Pernah dengar slogan, "SUCCESS DEPENDS ON YOU" ...betul? Biasa dibawakan oleh para motivator masa kini.

Satu dekade lalu, kata-kata ini terasa aneh. Bagaimana orang bisa sukses sendiri? Kesuksesan tidak bergantung pada usaha satu individu, melainkan pada usaha bersama, kerja kelompok, gotong royong! SUCCESS DEPENDS ON US!

Tetapi kita sekarang merasa kata-kata ini biasa, kesuksesan memang bergantung pada diri kita sendiri. Ini juga berarti MUSIBAH DITANGGUNG DIRI KITA SENDIRI. Dan itu adalah notasi yang kejam, orang yang mengalami musibah yang tidak diduganya, harus berjuang menanggung semuanya.

Begini, jika orang gagal karena ia salah bertindak, maka.... tanggunglah sendiri. Namun jika ia terkena musibah, seperti jatuh sakit karena kurang baik menjaga kesehatan oleh banyaknya beban kerja, satu kali masuk rumah sakit itu bisa menguras seluruh tabungan. Jika orang telah mempunyai anak dan istri, satu musibah kecelakaan karena ditabrak pengemudi truk yang mengantuk -- nyawa hilang, begitu pula dengan hilangnya segala kesejahteraan bagi istri dan anaknya.

Asuransi Jiwa adalah solusi untuk kehidupan yang individualistis. Semakin banyak kita masuk dalam masyarakat global, semakin banyak pula kita masuk dalam trend individual. Penyebabnya karena semakin besar 'pertemuan' pasar, pilihan orang menjadi semakin beragam. Orang di kampung mungkin mempunyai satu acara saja saat ganti tahun. Orang di kota mempunyai amat sangat banyak kemungkinan acara saat perayaan tahun baru. Tiap orang bisa memilih acaranya sendiri, sesuai seleranya sendiri.

Bagaimanapun, memilih cara hidup sendiri adalah hak asasi manusia. Tidak ada yang dapat merampasnya dari manusia.yang merdeka. Konsekuensinya, orang harus menanggung risikonya, kecuali ia memiliki Asuransi Jiwa. Dengan membayar premi kecil, ia bisa mengalihkan risiko yang besar dalam kehidupannya.

Penurunan social cohesion adalah trend yang tidak dapat dicegah. Semakin hari, menjadi semakin melemah -- kini orang membuat grupnya sendiri secara virtual dengan social media, dengan gadget. Tetapi social media dan virtual group tidak akan menanggung risiko riil yang terjadi dalam kelompok.
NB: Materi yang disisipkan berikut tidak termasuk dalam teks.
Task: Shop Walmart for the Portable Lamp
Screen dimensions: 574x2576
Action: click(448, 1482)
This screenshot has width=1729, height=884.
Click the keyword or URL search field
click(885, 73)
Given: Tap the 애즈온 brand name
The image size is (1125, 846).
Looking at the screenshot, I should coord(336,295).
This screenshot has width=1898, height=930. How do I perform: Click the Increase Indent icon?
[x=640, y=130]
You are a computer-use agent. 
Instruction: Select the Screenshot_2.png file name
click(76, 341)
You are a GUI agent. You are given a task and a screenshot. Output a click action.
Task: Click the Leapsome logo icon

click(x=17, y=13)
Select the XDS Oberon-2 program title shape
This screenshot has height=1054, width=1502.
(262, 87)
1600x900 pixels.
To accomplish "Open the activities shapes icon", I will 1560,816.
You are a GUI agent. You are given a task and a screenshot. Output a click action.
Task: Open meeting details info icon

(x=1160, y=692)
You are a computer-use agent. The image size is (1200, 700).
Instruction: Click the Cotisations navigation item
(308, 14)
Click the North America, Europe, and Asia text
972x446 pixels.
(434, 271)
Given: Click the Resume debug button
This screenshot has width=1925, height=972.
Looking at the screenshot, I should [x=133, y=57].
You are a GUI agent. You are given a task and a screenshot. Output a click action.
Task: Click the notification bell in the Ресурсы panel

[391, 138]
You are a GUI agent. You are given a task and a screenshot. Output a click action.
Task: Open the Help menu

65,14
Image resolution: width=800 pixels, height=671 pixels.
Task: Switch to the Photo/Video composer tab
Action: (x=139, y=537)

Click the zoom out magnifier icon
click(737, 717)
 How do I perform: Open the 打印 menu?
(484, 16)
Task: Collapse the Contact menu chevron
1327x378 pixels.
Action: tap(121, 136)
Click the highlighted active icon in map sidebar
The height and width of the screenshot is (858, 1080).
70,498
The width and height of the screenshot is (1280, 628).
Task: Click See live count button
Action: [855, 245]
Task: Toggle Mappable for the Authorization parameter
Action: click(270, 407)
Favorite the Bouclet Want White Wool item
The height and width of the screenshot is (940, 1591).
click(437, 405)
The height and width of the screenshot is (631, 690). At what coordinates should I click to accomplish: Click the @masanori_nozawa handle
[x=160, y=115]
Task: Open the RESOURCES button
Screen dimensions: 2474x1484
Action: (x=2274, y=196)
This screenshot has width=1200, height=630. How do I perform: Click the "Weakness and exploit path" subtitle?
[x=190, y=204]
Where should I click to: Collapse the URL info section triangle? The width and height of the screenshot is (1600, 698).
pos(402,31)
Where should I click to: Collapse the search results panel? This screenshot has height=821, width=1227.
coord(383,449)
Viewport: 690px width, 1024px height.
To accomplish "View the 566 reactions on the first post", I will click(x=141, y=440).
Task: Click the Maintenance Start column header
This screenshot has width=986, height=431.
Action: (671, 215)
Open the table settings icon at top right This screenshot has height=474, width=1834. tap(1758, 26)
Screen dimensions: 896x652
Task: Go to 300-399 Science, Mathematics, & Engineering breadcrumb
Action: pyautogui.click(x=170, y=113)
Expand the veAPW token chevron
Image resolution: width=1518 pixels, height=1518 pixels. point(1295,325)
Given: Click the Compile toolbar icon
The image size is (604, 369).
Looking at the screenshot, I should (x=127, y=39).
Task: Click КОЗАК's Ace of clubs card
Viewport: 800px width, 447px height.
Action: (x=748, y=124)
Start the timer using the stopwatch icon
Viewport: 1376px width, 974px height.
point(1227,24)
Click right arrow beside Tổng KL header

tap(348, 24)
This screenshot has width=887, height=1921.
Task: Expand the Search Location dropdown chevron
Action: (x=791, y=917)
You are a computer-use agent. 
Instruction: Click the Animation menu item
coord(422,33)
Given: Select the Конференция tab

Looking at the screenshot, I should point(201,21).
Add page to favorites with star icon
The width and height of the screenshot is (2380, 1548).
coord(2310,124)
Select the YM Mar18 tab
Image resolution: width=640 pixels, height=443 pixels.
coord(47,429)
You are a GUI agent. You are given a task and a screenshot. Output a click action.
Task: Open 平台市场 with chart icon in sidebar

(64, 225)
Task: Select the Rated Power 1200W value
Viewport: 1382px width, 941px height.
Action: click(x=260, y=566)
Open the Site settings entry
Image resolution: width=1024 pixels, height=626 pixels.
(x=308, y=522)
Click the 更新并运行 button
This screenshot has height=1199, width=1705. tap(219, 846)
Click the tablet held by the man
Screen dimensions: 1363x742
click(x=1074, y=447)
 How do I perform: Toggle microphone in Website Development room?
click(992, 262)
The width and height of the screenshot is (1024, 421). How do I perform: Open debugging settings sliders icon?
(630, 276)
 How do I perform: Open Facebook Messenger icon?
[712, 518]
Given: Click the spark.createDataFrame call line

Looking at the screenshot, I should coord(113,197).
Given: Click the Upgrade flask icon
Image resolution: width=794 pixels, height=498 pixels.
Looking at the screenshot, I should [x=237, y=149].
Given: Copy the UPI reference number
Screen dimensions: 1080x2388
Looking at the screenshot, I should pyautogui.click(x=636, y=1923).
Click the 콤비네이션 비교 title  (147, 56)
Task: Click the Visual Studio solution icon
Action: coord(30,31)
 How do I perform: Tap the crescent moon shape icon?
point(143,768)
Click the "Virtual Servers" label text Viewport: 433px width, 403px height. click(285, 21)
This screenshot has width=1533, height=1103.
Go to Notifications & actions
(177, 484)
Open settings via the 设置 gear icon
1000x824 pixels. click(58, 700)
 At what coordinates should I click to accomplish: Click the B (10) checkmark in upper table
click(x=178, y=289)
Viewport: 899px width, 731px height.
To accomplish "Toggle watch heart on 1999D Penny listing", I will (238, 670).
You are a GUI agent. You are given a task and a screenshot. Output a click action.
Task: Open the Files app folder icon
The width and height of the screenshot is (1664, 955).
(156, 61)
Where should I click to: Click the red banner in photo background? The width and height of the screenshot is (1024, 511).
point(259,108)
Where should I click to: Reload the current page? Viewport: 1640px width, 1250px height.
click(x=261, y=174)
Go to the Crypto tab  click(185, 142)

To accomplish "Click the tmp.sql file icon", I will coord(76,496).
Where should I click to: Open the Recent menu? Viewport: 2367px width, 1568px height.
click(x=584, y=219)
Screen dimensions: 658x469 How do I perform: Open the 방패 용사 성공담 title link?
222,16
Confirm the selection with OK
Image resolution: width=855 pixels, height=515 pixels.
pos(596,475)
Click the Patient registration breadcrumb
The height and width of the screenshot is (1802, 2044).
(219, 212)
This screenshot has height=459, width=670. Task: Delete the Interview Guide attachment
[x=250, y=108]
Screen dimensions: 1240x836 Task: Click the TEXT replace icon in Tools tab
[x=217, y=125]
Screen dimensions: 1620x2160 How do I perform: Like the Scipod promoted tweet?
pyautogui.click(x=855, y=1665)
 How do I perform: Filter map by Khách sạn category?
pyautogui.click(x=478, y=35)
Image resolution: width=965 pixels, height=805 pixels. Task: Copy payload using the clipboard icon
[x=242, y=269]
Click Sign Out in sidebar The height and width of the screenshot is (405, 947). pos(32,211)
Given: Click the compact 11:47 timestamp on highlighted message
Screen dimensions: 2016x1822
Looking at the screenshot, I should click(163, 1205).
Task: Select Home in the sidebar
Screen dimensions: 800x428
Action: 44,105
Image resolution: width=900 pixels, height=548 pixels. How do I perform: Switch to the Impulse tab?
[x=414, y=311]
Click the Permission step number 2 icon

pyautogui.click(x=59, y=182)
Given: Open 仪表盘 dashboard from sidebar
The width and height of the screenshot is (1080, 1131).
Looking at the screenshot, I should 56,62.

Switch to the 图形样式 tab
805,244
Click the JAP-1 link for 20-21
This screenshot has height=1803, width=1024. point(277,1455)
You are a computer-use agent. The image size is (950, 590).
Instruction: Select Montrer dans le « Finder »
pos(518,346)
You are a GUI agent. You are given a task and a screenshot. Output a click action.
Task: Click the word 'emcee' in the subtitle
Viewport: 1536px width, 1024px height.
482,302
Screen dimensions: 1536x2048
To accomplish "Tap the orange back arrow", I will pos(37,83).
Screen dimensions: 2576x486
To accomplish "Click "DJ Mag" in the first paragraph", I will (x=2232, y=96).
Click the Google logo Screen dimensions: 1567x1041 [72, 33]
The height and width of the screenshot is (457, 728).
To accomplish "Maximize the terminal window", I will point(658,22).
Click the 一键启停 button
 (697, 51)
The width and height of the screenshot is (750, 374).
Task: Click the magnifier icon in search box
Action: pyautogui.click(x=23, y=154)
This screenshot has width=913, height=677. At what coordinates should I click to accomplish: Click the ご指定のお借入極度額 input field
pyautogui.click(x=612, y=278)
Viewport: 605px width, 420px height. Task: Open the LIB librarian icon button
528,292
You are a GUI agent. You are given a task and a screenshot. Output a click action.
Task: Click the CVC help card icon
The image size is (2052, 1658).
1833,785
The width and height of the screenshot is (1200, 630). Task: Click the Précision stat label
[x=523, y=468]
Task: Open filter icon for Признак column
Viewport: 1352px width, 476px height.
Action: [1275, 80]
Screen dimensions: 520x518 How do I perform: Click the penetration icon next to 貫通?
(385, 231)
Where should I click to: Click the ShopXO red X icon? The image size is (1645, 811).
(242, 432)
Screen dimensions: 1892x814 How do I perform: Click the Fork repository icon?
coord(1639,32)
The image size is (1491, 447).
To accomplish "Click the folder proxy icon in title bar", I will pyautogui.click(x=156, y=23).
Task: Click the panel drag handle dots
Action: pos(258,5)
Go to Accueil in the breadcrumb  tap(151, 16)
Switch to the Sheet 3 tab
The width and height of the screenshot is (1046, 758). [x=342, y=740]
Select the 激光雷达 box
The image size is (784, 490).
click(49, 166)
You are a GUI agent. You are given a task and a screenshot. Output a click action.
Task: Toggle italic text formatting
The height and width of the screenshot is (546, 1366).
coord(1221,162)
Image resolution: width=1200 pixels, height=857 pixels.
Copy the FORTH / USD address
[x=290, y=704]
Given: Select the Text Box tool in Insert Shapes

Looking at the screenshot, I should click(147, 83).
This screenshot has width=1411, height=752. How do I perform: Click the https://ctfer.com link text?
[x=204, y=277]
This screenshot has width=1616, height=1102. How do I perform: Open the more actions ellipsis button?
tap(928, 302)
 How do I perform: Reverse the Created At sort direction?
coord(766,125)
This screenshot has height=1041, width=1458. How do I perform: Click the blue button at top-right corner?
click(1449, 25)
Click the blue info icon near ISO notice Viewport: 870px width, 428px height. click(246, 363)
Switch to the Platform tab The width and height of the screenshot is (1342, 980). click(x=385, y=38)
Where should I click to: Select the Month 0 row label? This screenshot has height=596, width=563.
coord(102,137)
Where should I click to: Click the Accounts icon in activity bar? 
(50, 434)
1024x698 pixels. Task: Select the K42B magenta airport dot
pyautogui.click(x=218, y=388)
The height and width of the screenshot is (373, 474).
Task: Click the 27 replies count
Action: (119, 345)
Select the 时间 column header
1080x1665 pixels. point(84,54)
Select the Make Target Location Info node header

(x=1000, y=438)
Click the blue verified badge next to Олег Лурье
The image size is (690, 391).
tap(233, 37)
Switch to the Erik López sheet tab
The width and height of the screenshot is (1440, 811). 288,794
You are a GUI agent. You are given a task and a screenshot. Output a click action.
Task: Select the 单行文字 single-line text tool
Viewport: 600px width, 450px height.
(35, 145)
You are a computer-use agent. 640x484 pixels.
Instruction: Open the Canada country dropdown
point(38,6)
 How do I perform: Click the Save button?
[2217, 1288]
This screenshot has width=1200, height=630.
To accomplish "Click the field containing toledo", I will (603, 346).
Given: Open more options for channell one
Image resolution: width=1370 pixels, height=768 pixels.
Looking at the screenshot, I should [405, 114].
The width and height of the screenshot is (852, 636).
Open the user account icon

Kalau Anda ikut grup dalam Whatsapp, misalnya, apakah saat Anda masuk rumah sakit lantas semua anggota grup akan mengumpulkan uang untuk menutup biayanya?

Tidak kumpul uang, tentunya, tapi pasti memberi kata-kata turut prihatin dan get well soon.

Semoga tulisan ini bisa menyalakan sesuatu dalam diri kita semua. Kita bisa kembali pada social cohesion -- asal kita bersedia berjuang bersama, untuk tujuan bersama, menuju idealisme yang sama. Atau, jika dalam kenyataannya kita semua bersepakat untuk tidak sepakat, setiap orang mengusahakan kesuksesannya menurut idealismenya sendiri -- maka, Asuransi Jiwa adalah alat yang tidak bisa diabaikan.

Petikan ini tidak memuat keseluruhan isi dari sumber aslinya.